--- Request 1 ---
Translate this sentence from the mailing-list message into Spanish: "I think we're getting somewhere."

--- Reading passage ---
= = =

File spoon-archives/bhaskar.archive/bhaskar_2003/bhaskar.0312, message 159


Subject: Re: Re[6]: BHA: Structures are not things that are true or false,even if  Hegelian Marxists say so
Date: Fri, 12 Dec 2003 11:08:59 -0000


Your right it doesn't bear on your original point but it does bear on issues
of semantics consciousness and the relation between varieties of reality and
truth.

Jamie

----- Original Message ----- 
From: "GŁnter Minnerup" <g.minnerup-AT-unsw.edu.au>
To: "jamie morgan" <bhaskar-AT-lists.village.Virginia.EDU>
Sent: Friday, December 12, 2003 10:36 AM
Subject: Re[6]: BHA: Structures are not things that are true or false,even
if Hegelian Marxists say so


Dear jamie,

on Friday, 12 December 2003, you wrote:

> I understand your point Gunter but it eldies the significance of the
initial
> interpretation for the semantics of mirage - by definition a mirage is a
> variable interpretation or construction of human based desire or
> intentionality out of a natural phenomenon (otherwise it is simply a more
> passive (not totally passive) sensze data experience (like the rainbow) -
> the role of cognition is quite different - if it were not we would not
have
> a term mirage - we would simply refer to heat a) somthing like heat hazes
> that we view or b) something like heat exhaustion that we experience. It
is
> importantin analytical terms that we experience mirages variably in a way
> that we donot (in quite the same way) experience rainbows (we may
interpret
> the significanc eof rainbows in different ways but two equiovelant minds
are
> producing sense data images of the same kind from that experience - they
are
> simply cutting it up in different ways. To ignore this distinction is not
to
> be realist by stating actuaklly alls we are seeing is a mirage - the
natural
> phenomenon - it is to elide the equally realist aspects of mind  taht are
> significant both to SEPM and to taking seriously as a staring point in
> explaining phenomena - their hermentuic aspects - effectiverly you are
> arguing for a structuralism without one important aspect of the human that
> we must start from before we can get tp explanatory critique and the
> possibility of better explanation (that it is actually an illusion)

I think we're getting somewhere. As a non-native speaker of English, it is
quite possible that I failed to do justice to the usage of the word "mirage"

= = =

Entries taken from a collection:
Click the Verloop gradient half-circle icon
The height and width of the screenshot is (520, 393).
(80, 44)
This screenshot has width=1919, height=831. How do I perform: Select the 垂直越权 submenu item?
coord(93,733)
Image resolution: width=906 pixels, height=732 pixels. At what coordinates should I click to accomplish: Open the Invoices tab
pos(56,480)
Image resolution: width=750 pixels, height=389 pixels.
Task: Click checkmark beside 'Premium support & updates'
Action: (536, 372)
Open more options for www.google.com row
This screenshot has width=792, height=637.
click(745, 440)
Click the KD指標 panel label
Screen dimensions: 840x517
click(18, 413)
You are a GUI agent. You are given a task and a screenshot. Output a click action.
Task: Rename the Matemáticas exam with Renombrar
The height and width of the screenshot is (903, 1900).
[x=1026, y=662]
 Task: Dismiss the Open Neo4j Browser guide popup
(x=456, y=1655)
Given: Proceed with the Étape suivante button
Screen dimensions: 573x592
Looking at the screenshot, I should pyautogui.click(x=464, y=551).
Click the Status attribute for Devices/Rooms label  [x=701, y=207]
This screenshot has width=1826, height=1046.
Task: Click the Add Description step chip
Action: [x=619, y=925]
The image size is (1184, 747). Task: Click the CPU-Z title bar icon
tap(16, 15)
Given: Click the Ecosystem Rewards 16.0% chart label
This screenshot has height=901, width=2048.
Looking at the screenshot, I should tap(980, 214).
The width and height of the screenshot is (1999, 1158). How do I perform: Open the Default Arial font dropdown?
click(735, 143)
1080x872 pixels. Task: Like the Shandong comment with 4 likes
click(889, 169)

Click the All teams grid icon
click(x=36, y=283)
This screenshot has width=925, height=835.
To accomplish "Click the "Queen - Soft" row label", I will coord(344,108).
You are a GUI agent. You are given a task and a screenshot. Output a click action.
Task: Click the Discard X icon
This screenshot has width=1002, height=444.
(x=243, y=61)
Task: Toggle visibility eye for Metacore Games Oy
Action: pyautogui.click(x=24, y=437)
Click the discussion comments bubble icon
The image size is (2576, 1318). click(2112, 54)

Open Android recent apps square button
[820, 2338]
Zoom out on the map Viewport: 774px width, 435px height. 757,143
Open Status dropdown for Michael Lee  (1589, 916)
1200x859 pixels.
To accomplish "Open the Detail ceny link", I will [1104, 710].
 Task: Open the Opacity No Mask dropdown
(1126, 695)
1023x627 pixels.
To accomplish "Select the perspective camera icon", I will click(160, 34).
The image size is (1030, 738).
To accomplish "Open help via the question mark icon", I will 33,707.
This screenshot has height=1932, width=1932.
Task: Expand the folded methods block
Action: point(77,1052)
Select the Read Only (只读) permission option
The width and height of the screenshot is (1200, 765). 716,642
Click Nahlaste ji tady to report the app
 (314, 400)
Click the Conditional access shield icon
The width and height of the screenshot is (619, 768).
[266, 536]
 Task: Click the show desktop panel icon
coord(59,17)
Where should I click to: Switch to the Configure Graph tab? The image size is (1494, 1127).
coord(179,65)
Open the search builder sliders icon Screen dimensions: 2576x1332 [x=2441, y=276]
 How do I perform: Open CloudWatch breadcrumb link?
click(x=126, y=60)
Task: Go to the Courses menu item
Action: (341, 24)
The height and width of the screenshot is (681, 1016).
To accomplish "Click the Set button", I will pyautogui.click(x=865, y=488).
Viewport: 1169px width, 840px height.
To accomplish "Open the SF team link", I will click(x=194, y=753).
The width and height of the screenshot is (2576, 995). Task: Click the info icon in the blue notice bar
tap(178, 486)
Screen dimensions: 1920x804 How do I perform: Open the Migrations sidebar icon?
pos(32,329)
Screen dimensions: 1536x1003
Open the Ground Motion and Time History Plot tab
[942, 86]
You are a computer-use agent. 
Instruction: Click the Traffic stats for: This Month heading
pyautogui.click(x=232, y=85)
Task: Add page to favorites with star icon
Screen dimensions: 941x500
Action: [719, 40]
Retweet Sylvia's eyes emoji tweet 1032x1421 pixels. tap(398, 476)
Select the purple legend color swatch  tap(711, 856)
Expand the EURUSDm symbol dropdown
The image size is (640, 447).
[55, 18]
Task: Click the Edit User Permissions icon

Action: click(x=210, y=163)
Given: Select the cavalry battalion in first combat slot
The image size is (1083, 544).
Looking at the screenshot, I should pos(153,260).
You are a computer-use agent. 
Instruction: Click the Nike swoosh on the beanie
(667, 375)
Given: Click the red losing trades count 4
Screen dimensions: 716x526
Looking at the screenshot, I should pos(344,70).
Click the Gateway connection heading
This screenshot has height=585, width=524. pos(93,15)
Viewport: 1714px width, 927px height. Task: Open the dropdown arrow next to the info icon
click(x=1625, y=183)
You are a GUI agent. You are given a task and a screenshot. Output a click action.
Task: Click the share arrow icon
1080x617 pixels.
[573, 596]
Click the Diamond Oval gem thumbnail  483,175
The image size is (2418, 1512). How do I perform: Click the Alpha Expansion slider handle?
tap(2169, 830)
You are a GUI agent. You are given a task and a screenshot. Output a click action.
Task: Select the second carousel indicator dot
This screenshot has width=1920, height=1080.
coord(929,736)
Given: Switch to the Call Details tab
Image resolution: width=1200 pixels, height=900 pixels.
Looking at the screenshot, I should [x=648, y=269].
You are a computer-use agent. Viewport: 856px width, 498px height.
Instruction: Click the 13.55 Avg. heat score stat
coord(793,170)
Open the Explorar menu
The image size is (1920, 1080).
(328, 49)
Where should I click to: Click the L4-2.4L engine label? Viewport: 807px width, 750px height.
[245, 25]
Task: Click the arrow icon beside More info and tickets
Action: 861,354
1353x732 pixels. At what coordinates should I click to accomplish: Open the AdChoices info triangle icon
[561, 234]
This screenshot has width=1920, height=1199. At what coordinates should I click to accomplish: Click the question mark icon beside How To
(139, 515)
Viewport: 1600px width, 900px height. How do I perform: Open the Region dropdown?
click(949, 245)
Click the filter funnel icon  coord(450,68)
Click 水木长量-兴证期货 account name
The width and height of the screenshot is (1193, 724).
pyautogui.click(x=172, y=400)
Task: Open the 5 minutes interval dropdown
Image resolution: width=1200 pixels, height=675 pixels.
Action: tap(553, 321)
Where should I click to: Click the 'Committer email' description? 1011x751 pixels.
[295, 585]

= = =

--- Request 2 ---
In the records, swap "icon" for "symbol" and write out only the lines from the line with "1353x732 pixels. At" to the line with "pyautogui.click(x=172, y=400)", with nothing else changed.

--- Finished answer 1 ---
Creo que estamos avanzando.

--- Finished answer 2 ---
1353x732 pixels. At what coordinates should I click to accomplish: Open the AdChoices info triangle symbol
[561, 234]
This screenshot has width=1920, height=1199. At what coordinates should I click to accomplish: Click the question mark symbol beside How To
(139, 515)
Viewport: 1600px width, 900px height. How do I perform: Open the Region dropdown?
click(949, 245)
Click the filter funnel symbol  coord(450,68)
Click 水木长量-兴证期货 account name
The width and height of the screenshot is (1193, 724).
pyautogui.click(x=172, y=400)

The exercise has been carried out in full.